In a system of three-dimensional Heisenberg antiferromagnets the non-conserved staggered magnetization components couple non-trivially to the conserved magnetization densities inducing fully reversible terms that enter the Langevin dynamic equation. We simulate the exact microscopic dynamics of such a system of antiferromagnets by employing a hybrid simulation algorithm that combines the reversible spin precession implemented by the fourth-order Runge-Kutta integration method with the standard relaxational dynamics at finite temperatures using Monte Carlo updates. We characterize the dynamic universality class of this system by probing the early temporal window where the system exhibits aging scaling properties. We also verify an earlier renormalization group prediction that the temporal decay exponent in the two-time spin autocorrelation function exhibits non-universality, specifically it depends on the width of the initial spin orientation distribution. We employ a similar numerical technique to study the critical dynamics of an anisotropic Heisenberg antiferromagnet in the presence of an external field. The phase diagram of this system exhibits two critical lines that meet at a bicritical point. We study the aging scaling dynamics for the model C critical line, probe the model F critical line by investigating the system size dependence of the characteristic spin-wave frequencies near criticality, and measure the dynamic critical exponents for the order parameter including its aging scaling at the bicritical point.

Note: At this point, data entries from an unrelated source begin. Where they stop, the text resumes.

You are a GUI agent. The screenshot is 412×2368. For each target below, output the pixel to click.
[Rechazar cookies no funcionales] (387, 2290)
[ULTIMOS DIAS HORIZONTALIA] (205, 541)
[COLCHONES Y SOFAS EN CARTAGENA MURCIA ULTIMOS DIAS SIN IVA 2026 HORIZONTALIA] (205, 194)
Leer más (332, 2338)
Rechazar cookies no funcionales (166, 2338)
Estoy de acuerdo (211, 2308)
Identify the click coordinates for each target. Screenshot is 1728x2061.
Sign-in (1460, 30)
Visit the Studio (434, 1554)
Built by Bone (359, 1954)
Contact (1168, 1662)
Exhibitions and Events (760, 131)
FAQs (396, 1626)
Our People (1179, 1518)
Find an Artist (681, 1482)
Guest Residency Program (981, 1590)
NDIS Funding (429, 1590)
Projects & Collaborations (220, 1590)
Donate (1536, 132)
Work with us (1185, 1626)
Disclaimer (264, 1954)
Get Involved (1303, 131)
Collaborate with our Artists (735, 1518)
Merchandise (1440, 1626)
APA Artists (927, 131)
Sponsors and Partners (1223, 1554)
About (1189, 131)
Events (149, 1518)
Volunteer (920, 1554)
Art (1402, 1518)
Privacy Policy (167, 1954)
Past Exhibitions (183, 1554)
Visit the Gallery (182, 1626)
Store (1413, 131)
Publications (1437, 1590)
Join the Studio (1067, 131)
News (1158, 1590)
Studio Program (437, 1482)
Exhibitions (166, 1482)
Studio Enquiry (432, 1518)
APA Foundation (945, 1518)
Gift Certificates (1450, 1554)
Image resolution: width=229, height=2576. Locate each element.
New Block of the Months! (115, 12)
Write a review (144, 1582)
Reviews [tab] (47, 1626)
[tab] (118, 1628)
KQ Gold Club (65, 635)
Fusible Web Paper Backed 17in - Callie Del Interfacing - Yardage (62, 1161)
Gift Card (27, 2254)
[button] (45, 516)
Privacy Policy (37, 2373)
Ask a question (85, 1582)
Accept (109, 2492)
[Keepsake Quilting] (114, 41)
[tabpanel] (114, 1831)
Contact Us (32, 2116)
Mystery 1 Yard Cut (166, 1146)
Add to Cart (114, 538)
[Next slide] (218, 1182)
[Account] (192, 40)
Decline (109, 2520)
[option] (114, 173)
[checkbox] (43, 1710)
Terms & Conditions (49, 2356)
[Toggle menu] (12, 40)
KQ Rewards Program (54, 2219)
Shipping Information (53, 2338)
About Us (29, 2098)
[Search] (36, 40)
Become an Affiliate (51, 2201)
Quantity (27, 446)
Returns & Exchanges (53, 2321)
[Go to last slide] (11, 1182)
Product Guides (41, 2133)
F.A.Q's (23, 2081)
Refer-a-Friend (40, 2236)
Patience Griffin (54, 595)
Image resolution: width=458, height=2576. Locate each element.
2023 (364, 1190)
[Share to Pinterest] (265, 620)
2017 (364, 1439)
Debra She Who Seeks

We introduce a one-dimensional non-equilibrium lattice gas model representing the processive motion of dynein molecular motors over the microtubule. We study both dynamical and stationary state properties for the model consisting of hardcore particles hopping on the lattice with variable step sizes. We find that the stationary state gap-distribution exhibits striking peaks around gap sizes that are multiples of the maximum step size, for both open and periodic boundary conditions, and verify this using a mean-field calculation. For open boundary conditions, we observe intriguing damped oscillator-like distribution of particles over the lattice with a periodicity equal to the maximum step size. To characterize transient dynamics, we measure the mean square displacement that shows weak superdiffusive growth with exponent γ≈ 1.34 for periodic boundary and ballistic growth ( γ≈ 2) for open boundary conditions at early times. We also study the effect of Langmuir dynamics on the density profile.

Non-equilibrium dynamics, critical dynamics, aging scaling, biological transport, molecular motors, etc.